The relationship between cardiac radiation dose and mediastinal lymph node involvement in stage III non-small cell lung cancer patients

Adv Radiat Oncol. 2017 Feb 1;2(2):192-196. doi: 10.1016/j.adro.2017.01.008. eCollection 2017 Apr-Jun.


Purpose: The results from Radiation Therapy Oncology Group (RTOG) 0617, a dose escalation trial that compared treatment with 60 Gy versus 74 Gy for patients with stage III non-small cell lung cancer (NSCLC), suggested that in these patients, the heart dose from radiation therapy correlates with survival. In particular, the study noted that patients with a high heart V5 and V30 had a poorer overall survival; however, the exact cause of this correlation is not known. We hypothesize that heart dose may be a surrogate for mediastinal nodal involvement, which has prognostic value in NSCLC. This study evaluates the relationship between heart dose and involvement of mediastinal lymph nodes in patients with stage III NSCLC treated with radiation therapy.

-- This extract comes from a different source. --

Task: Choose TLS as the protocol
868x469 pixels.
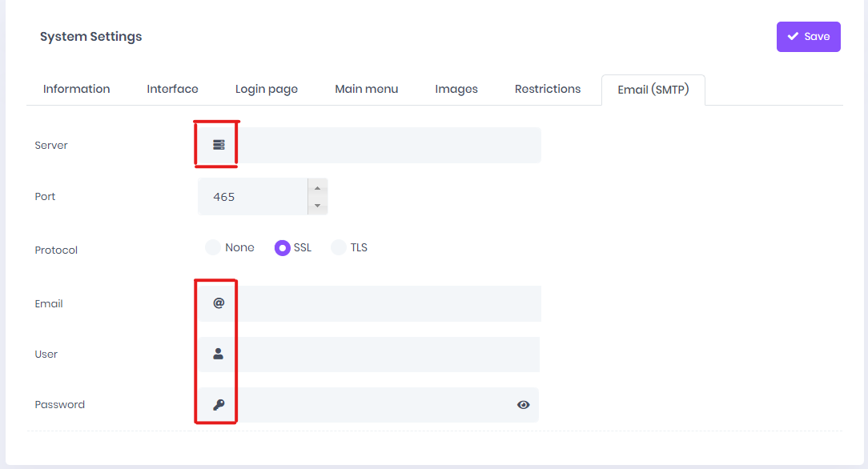Action: (338, 247)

Methods and materials: A total of 56 patients were identified and treated with definitive radiation therapy from 2007 to 2014. The heart was recontoured for every patient by a single physician, per the RTOG 1106 contouring atlas. We assessed lymph node station involvement using pretreatment data, and nodal coverage was confirmed on plan review.

Results: Mean heart dose was found to be significantly higher in patients with multinodal station and level 7 involvement. On Spearman's rank correlation, level 7 was significantly associated with all heart parameters tested (P < .001). Patients who had 2 or more lymph node stations involved were found to have significantly higher heart doses for all parameters tested when compared with those who had only one station involved or no nodal involvement.

Conclusions: Our findings suggest that heart dose may be a surrogate for other prognostic factors in stage III NSCLC rather than an independent predictor of outcome.